Provide the number of lines in the entries below containing "giao", with no further words.

→ **DATA SECTION**
------------------------------------------------

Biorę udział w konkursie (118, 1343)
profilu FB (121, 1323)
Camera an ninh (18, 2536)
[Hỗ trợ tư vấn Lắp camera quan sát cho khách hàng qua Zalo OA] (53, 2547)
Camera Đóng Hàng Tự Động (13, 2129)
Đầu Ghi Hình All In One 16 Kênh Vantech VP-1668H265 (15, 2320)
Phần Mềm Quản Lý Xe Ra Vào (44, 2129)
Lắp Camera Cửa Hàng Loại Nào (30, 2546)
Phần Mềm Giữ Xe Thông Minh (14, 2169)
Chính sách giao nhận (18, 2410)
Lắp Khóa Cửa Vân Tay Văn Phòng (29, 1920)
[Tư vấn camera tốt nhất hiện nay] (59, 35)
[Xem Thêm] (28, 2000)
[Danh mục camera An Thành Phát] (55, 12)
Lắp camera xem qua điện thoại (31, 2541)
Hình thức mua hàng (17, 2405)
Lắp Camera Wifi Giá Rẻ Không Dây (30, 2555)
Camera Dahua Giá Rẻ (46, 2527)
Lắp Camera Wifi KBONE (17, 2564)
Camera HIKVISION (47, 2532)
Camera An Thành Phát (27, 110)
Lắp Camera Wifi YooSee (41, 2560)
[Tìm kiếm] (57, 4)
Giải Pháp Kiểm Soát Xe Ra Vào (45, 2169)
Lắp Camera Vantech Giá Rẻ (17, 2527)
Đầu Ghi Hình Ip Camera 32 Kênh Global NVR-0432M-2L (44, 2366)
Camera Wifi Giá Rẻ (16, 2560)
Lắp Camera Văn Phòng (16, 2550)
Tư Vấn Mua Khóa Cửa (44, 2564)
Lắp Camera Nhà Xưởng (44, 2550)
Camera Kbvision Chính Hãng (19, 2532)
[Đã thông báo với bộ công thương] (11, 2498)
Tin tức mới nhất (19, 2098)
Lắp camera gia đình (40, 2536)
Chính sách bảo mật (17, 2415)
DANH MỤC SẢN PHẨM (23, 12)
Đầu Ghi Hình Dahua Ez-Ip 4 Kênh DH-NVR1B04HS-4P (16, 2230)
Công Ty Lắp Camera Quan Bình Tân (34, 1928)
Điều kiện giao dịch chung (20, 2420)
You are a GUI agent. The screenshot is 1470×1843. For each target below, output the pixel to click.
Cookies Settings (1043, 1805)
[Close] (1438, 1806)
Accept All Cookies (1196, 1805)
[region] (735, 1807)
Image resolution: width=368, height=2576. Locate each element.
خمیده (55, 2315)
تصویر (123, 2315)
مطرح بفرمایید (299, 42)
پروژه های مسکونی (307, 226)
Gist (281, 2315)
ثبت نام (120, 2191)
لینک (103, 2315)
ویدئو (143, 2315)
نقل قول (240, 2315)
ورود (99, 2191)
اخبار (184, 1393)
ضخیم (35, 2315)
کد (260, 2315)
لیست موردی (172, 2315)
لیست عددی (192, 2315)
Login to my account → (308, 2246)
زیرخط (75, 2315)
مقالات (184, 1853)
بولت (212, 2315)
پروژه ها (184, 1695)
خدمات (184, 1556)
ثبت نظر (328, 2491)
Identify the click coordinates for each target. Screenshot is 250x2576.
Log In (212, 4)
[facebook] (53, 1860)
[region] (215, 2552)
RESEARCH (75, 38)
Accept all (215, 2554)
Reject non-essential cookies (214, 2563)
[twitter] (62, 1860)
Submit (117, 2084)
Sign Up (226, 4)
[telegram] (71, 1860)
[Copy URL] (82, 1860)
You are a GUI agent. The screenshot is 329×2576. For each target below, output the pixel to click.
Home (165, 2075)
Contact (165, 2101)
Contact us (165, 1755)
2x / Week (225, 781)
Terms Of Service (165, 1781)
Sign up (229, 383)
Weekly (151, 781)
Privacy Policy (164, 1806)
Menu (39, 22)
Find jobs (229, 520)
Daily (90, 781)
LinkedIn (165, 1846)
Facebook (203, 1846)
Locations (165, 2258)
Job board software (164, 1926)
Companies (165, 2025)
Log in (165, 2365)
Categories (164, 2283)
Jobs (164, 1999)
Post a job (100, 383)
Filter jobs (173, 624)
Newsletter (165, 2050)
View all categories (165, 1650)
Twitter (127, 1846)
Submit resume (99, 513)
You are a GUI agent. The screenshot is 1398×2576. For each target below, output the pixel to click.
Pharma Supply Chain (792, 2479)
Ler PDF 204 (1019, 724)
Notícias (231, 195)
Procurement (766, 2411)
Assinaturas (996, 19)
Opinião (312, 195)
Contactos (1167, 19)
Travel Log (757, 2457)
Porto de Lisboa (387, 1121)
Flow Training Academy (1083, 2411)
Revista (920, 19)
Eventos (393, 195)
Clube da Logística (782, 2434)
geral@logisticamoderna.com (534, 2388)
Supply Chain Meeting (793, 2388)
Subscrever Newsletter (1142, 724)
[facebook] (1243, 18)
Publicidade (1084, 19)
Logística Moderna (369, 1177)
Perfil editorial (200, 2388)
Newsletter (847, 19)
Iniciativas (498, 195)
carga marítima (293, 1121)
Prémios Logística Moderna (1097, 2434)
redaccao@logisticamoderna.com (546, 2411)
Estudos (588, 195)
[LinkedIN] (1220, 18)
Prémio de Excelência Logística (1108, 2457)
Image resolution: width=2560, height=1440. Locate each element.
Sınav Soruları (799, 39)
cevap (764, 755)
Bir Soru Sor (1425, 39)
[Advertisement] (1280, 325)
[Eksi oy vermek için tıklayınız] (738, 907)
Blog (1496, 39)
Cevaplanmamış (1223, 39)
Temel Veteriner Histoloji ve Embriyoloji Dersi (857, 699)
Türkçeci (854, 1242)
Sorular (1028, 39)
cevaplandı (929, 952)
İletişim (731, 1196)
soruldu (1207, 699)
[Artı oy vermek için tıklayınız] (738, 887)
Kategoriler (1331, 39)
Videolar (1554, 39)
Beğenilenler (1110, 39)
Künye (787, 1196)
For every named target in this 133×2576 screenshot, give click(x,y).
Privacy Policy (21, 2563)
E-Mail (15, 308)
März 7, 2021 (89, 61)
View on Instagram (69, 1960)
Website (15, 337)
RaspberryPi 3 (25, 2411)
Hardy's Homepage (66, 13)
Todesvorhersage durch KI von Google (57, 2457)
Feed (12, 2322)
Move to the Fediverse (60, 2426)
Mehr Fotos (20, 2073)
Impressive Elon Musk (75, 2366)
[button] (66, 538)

------------------------------------------------

→ **REPLY**
2